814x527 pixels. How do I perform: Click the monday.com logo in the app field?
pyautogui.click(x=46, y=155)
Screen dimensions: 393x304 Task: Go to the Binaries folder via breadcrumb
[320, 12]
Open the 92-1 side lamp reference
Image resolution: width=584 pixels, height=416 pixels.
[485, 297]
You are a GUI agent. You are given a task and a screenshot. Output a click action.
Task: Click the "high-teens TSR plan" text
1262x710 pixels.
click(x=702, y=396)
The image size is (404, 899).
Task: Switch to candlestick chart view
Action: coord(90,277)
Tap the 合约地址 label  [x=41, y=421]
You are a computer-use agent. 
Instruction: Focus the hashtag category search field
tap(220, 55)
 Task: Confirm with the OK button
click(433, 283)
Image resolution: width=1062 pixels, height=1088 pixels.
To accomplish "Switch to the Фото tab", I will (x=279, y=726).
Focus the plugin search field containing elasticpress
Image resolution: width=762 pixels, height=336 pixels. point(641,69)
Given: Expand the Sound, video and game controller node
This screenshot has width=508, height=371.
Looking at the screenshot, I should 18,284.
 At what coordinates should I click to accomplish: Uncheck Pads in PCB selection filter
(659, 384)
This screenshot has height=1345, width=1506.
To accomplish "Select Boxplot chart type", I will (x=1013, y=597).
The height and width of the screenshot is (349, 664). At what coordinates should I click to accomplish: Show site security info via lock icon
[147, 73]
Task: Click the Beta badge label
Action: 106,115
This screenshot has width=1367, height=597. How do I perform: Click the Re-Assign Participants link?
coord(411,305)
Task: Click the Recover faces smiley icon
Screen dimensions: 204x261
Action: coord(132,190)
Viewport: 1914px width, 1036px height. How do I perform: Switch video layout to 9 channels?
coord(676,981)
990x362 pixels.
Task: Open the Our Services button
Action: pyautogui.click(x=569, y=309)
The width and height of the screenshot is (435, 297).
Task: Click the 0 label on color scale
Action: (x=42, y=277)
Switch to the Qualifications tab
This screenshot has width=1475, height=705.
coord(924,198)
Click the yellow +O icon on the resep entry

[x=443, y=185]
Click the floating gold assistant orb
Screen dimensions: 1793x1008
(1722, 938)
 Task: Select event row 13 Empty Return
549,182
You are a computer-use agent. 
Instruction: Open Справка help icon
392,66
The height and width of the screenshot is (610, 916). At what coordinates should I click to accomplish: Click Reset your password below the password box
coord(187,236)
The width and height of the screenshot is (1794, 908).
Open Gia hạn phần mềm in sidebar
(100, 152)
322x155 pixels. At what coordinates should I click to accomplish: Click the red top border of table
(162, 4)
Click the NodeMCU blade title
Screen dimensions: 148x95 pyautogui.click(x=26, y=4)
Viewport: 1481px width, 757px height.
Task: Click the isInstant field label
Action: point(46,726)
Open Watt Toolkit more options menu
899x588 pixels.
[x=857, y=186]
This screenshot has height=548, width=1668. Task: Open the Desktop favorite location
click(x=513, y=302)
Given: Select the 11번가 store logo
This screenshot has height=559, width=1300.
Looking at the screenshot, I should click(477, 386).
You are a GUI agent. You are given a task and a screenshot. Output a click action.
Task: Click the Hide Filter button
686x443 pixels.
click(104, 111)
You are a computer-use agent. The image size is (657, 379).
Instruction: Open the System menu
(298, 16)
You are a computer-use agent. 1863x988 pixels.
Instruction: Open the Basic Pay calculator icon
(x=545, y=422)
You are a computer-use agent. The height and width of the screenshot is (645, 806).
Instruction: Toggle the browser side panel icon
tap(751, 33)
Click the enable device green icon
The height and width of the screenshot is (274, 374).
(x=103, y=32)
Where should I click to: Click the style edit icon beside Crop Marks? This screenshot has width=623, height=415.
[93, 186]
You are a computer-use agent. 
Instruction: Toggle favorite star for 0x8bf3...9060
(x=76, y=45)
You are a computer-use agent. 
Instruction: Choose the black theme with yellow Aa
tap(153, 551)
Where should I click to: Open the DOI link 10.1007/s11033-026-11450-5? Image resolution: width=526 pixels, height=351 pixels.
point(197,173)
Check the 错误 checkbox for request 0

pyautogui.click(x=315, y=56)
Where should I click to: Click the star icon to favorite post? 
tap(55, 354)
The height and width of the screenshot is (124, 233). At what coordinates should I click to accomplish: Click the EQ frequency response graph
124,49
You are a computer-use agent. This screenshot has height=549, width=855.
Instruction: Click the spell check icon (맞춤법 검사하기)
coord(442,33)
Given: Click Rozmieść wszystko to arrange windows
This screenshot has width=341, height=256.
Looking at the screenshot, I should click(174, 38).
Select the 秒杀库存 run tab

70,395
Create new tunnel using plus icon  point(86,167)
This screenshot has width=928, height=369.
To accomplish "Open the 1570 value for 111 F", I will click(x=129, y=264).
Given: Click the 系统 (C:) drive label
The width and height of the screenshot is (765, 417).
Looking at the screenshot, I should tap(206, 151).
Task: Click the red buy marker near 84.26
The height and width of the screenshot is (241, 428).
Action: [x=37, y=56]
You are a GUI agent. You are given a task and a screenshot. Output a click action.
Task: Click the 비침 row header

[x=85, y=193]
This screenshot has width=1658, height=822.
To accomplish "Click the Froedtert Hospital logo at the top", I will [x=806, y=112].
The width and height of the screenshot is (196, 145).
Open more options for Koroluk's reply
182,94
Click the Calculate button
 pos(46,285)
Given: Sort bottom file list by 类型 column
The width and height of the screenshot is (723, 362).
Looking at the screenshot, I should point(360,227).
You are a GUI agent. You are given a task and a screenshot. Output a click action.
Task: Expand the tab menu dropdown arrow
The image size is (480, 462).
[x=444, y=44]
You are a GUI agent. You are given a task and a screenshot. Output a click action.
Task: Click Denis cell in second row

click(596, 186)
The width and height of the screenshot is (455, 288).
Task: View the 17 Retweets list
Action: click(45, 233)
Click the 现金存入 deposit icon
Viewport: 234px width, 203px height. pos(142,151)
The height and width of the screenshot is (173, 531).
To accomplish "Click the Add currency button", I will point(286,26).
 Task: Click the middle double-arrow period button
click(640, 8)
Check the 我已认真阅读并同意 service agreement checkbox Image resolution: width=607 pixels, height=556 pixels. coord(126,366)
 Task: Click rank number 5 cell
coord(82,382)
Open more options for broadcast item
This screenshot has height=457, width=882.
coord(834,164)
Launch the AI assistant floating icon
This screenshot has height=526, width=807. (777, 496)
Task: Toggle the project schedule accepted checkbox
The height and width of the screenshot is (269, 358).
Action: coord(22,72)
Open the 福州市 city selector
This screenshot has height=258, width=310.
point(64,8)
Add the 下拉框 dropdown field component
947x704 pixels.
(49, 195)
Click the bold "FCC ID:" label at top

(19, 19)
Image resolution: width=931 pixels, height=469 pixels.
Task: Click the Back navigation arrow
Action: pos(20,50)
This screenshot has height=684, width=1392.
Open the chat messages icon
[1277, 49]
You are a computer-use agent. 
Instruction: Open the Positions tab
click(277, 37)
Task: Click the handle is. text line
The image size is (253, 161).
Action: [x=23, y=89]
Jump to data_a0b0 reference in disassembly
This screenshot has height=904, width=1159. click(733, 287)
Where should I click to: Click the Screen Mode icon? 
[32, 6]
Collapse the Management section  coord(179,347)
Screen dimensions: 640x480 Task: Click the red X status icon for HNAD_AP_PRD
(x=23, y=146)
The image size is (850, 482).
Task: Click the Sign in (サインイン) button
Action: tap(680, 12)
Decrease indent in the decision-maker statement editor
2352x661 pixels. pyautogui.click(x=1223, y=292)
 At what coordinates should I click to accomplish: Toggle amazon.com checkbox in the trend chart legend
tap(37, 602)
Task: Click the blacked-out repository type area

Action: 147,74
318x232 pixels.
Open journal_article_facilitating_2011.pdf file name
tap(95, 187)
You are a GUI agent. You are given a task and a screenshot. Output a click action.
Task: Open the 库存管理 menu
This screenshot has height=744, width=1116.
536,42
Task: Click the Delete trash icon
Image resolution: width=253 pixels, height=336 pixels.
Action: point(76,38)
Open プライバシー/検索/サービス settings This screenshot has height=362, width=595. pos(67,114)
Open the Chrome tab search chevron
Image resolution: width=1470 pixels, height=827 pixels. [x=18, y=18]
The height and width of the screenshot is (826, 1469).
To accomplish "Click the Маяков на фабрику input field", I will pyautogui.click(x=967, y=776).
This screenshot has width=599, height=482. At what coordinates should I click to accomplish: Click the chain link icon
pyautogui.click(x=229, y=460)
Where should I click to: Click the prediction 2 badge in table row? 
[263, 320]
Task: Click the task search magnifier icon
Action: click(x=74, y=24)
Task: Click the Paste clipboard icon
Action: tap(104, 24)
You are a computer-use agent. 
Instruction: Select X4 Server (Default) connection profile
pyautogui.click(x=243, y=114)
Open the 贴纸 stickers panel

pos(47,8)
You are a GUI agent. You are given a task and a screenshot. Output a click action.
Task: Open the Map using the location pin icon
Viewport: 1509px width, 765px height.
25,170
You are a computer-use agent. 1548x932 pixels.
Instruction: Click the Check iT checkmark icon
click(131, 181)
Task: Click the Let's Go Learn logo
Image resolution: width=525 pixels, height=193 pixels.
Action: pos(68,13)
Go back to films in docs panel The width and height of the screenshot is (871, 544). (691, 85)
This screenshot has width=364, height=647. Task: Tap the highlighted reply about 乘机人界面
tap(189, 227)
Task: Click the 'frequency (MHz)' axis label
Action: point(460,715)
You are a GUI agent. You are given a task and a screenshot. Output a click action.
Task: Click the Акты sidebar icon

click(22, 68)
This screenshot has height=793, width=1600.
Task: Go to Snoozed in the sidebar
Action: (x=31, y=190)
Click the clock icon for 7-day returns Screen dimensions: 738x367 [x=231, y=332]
+ + +
**TASK TO COMPLETE:**
Pick out every row above that contains the word "dropdown" and copy each one in full. Case counts.

**THE COMPLETED TASK:**
Task: Expand the tab menu dropdown arrow
Add the 下拉框 dropdown field component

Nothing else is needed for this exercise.